Harold Taylor, another SF8 member, was convicted on what supporters called “bogus” drug charges in Panama City, Fla. He will be sentenced Dec. 9. Supporters contend he was simply in the wrong place at the wrong time. Mr. Taylor was already out on bail in the SF8 case.

Karimah Al-Amin, attorney and wife of Imam Jamil Al-Amin, formerly known as Black Panther leader H. Rap Brown, told The Final Call the only thing her husband is guilty of “is fighting for the rights of African Americans and fighting for the rights of Muslims.” Her husband spends 23 hours a day in a cell. He is allowed five social visits a month and two phone calls a week. Imam Al-Amin, who led an Islamic community in Atlanta, is serving life without parole plus 35 years at the Supermax facility in Florence, Colo., for the fatal shooting of one Atlanta deputy and wounding of a second deputy in March 2000.

The imam served five and a half years in administrative segregation in the state prison at Reidsville, Ga.

Mrs. Al-Amin said on Oct. 6, the Supreme Court agreed with the Georgia Circuit Court of Appeals that the prison administration at Reidsville violated the imam’s first amendment rights by opening his legal mail and denying visits from his attorney, who is also his wife.

“The state of Georgia must settle financially with my husband, but they are hiding behind the Prison Litigation Reform Act, which prevents inmates from getting a large settlement,” Mrs. Al-Amin said. “We consider Imam Jamil to be a prisoner of war,” she said.

“When I look at the names of those in Florence with my husband, you would have to say it is a place for political prisoners,” Mrs. Al-Amin added. Also incarcerated at the federal facility are Dr. Mutulu Shakur of the Black Liberation Army and the Republic of New Africa; Sekou Odinga of the Black Liberation Army; Dr. Malachi Z. York of the Nuwaubian Nation; Imam Malik Khaba (formerly Jeff Fort), founder of the Blackstone Rangers street gang in Chicago; Larry Hoover of Growth and Development, formerly the Gangster Disciple street gang in Chicago. “They refer to the prison as the ‘stateside Guantanamo,’” she said.
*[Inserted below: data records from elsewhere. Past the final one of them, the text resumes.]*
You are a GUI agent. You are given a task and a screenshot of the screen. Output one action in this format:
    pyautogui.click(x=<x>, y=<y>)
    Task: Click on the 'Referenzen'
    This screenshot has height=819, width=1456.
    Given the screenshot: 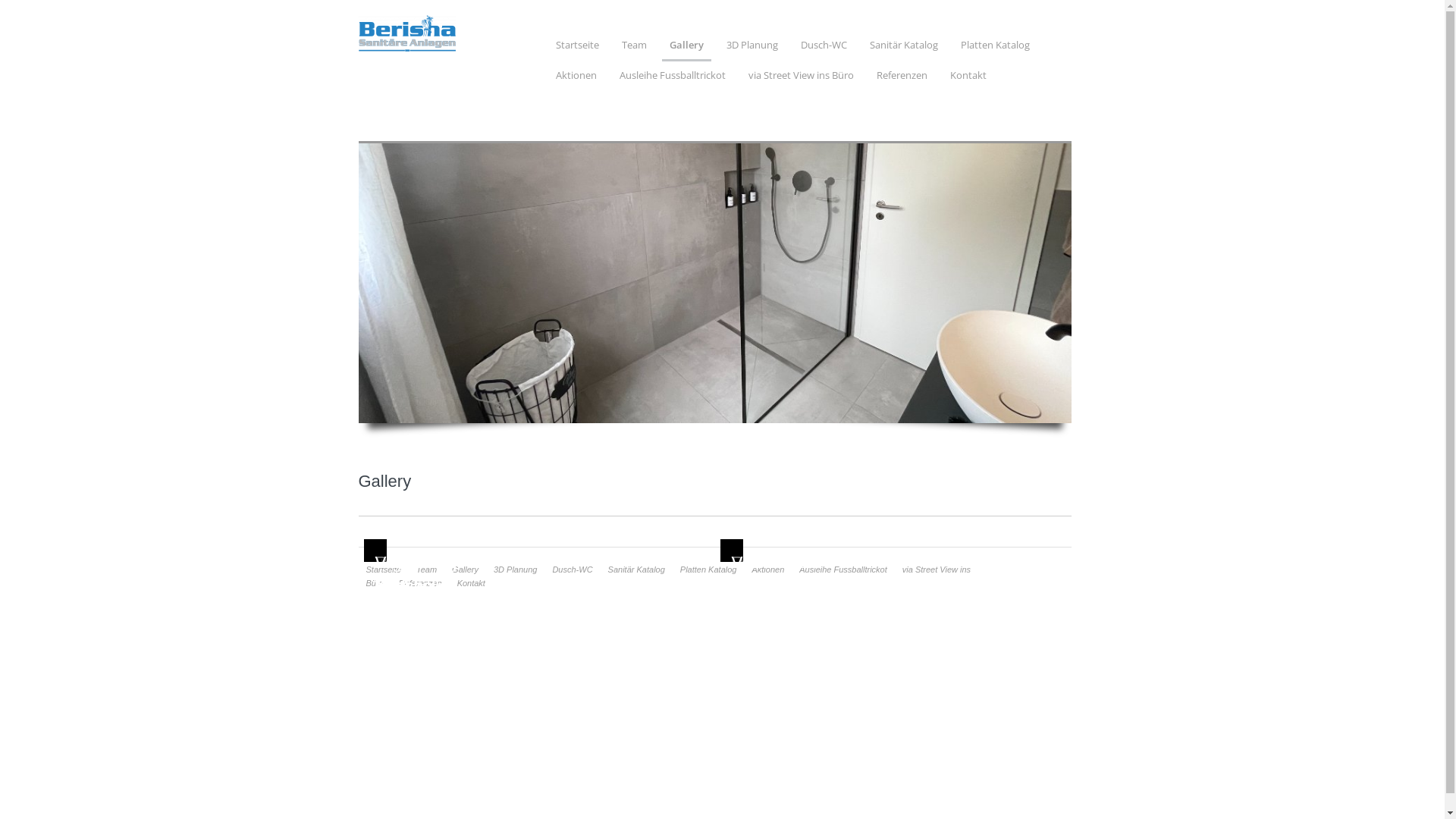 What is the action you would take?
    pyautogui.click(x=869, y=79)
    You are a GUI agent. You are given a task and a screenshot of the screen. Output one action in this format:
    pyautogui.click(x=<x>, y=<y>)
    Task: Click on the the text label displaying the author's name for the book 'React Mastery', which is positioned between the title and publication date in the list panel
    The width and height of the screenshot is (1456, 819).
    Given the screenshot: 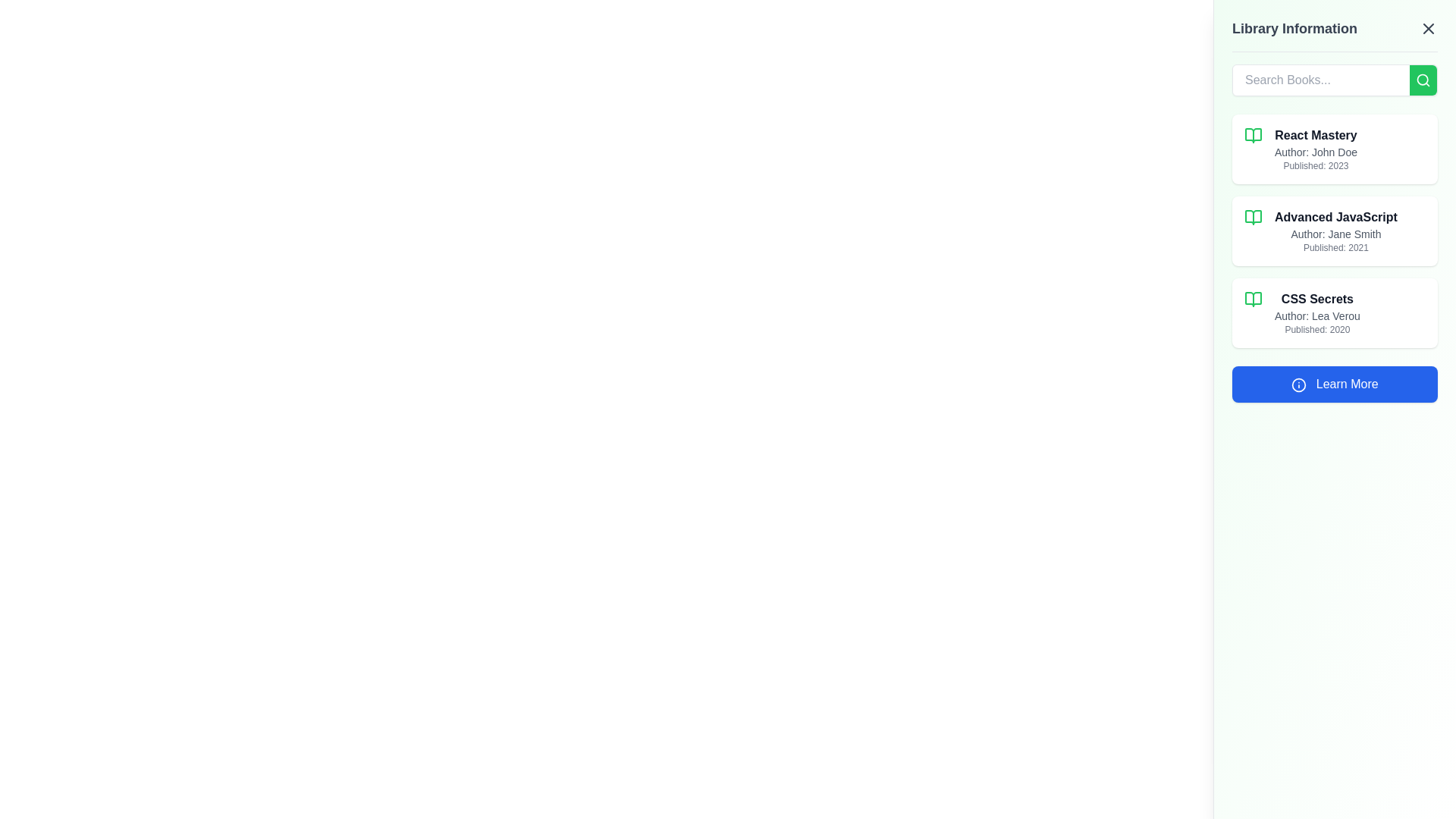 What is the action you would take?
    pyautogui.click(x=1315, y=152)
    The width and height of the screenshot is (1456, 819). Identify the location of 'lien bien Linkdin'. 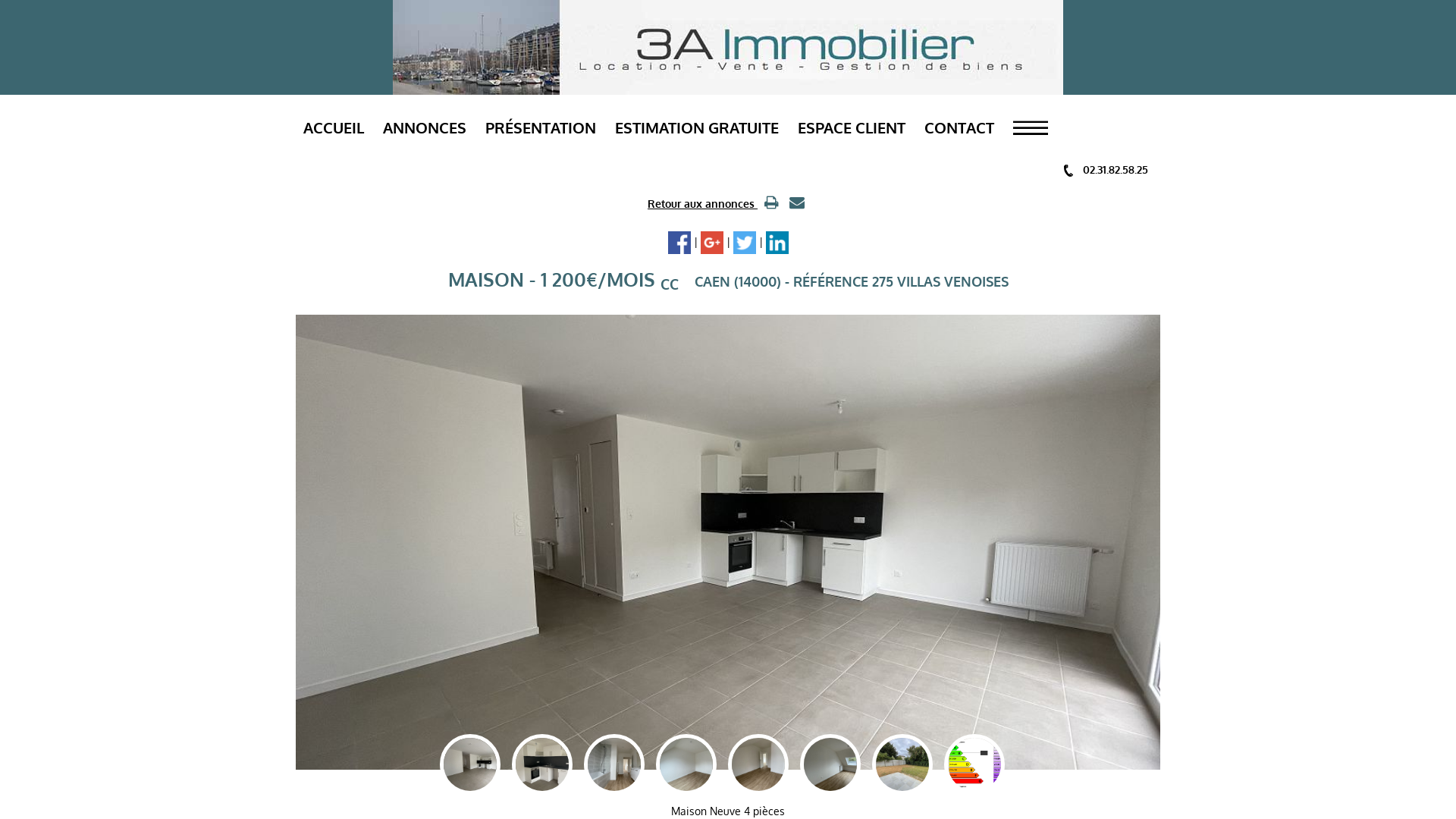
(777, 242).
Lance Tapley, a journalist who has written extensively on prisons in the U.S., has made critical observations on the use of solitary confinement. “Supermax confinement is repulsive, immoral mass torture that is historically unprecedented. I would also suggest it is illegal under international law,” he told the National Lawyers Guild at its 70th anniversary convention last October.

Solitary disrupts “profoundly the sense of personality,” meeting the Senate standard for one mark of mental torture and the Senate recognizes mental torture to be a companion of physical suffering, Mr. Tapley said.

Over the years political prisoners in the U.S. have been represented by a battery of politically astute lawyers, including Chokwe Lumumba, Lynn Stewart, Roger Wareham, Adjoa Aiyetoro, Ashanti Chimurenga and Michael Tarif Warren.

“People don’t know about the issue of political prisoners and prisoners of war in the United States,” Mr. Warren told The Final Call. “People must be educated on how the system is violating their eighth amendment rights. Take for instance, we fought to have Bashir Hameed moved to a facility with a hospital that would help with his cancer, but they let him die,” Atty. Warren said.

Mr. Hameed was the New Jersey deputy chairman of the Black Panther Party and a member of the Black Liberation Army. He was convicted in the 1981 murder of a New York policeman and attempted murder of his partner. He was given a 25-year sentence after three trials and died Aug. 30.

“This is a mean spirited system that is only concerned with retribution, because they perceive that these people are a threat to the system,” Atty. Warren said.

Mr. Hameed was the fifth political prisoner to die behind bars in this era, advocates said.

“Imam Jamil talks all the time about the need to get the issue of political prisoners back on the front burner,” said Mrs. Al-Amin.